*TASK OBJECTIVE*. Copy the data starting at the line that contains "The image size is (839, 472)." and stopping after the line that contains "pos(1014,374)", requests included. Scale every coordinate in the answers by 2.3 and round to whole numbers, with halves rounding up, but leave all numbers in the requests unchanged.

*INFORMATION GIVEN*.
------------

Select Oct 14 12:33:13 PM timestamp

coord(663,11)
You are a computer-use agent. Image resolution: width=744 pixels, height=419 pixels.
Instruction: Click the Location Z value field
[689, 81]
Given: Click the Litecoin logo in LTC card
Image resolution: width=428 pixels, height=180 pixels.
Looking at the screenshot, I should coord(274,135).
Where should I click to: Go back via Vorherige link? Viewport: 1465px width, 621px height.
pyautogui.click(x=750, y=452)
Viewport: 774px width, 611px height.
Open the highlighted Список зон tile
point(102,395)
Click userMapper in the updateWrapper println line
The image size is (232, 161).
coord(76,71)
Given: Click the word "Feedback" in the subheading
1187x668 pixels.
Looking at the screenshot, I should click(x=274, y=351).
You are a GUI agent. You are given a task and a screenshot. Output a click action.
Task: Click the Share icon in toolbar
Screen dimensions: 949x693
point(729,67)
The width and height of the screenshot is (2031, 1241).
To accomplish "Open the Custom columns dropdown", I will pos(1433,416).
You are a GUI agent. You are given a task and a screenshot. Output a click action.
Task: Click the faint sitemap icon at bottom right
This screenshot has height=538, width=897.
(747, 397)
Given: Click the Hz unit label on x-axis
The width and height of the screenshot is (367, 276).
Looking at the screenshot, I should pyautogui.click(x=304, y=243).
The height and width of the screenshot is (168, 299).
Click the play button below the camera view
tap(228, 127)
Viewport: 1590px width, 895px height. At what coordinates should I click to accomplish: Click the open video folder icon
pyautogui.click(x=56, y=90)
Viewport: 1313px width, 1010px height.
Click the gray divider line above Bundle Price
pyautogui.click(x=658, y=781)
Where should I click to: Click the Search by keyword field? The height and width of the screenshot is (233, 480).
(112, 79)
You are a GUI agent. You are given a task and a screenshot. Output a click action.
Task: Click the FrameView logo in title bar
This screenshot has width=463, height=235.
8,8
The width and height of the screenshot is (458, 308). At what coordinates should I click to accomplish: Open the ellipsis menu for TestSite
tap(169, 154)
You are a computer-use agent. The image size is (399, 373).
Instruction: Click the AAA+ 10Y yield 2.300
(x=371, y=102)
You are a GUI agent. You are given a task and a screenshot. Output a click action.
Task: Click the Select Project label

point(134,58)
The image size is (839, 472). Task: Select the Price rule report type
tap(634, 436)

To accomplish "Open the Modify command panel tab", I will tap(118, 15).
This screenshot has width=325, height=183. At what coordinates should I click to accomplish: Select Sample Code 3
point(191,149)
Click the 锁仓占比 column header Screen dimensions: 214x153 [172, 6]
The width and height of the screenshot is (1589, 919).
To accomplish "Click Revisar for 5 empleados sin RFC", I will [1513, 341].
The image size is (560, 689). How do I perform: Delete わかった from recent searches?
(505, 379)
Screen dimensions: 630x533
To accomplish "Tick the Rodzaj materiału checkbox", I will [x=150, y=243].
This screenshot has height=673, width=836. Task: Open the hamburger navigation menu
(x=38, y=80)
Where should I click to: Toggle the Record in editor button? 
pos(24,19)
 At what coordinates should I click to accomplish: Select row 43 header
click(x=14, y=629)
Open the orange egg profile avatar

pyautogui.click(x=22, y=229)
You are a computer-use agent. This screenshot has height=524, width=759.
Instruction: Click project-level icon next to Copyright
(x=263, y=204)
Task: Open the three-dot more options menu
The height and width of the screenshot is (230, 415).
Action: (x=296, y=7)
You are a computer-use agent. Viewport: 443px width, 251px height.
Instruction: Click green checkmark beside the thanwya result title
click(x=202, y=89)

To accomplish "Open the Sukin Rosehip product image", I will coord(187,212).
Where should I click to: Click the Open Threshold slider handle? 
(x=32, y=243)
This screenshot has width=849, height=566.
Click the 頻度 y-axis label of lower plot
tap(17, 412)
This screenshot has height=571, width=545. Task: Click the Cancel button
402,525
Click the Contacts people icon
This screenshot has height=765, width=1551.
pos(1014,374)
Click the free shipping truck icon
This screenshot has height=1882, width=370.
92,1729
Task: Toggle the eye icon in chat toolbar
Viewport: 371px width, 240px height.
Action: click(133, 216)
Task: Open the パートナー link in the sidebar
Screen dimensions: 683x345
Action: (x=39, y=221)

------------

*TASK OUTPUT*.
The image size is (839, 472). Task: Select the Price rule report type
tap(1458, 1003)

To accomplish "Open the Modify command panel tab", I will tap(271, 35).
This screenshot has width=325, height=183. At what coordinates should I click to accomplish: Select Sample Code 3
point(439,343)
Click the 锁仓占比 column header Screen dimensions: 214x153 [396, 14]
The width and height of the screenshot is (1589, 919).
To accomplish "Click Revisar for 5 empleados sin RFC", I will [3480, 784].
The image size is (560, 689). How do I perform: Delete わかった from recent searches?
(1162, 872)
Screen dimensions: 630x533
To accomplish "Tick the Rodzaj materiału checkbox", I will [x=345, y=559].
This screenshot has height=673, width=836. Task: Open the hamburger navigation menu
(x=87, y=184)
Where should I click to: Toggle the Record in editor button? 
pos(55,44)
 At what coordinates should I click to accomplish: Select row 43 header
click(x=32, y=1447)
Open the orange egg profile avatar

pyautogui.click(x=51, y=527)
You are a computer-use agent. This screenshot has height=524, width=759.
Instruction: Click project-level icon next to Copyright
(x=605, y=469)
Task: Open the three-dot more options menu
The height and width of the screenshot is (230, 415).
Action: (x=681, y=16)
You are a computer-use agent. Viewport: 443px width, 251px height.
Instruction: Click green checkmark beside the thanwya result title
click(x=465, y=205)

To accomplish "Open the Sukin Rosehip product image", I will coord(430,488).
Where should I click to: Click the Open Threshold slider handle? 
(x=74, y=559)
This screenshot has width=849, height=566.
Click the 頻度 y-axis label of lower plot
tap(39, 948)
This screenshot has height=571, width=545. Task: Click the Cancel button
925,1208
Click the Contacts people icon
This screenshot has height=765, width=1551.
pos(2332,860)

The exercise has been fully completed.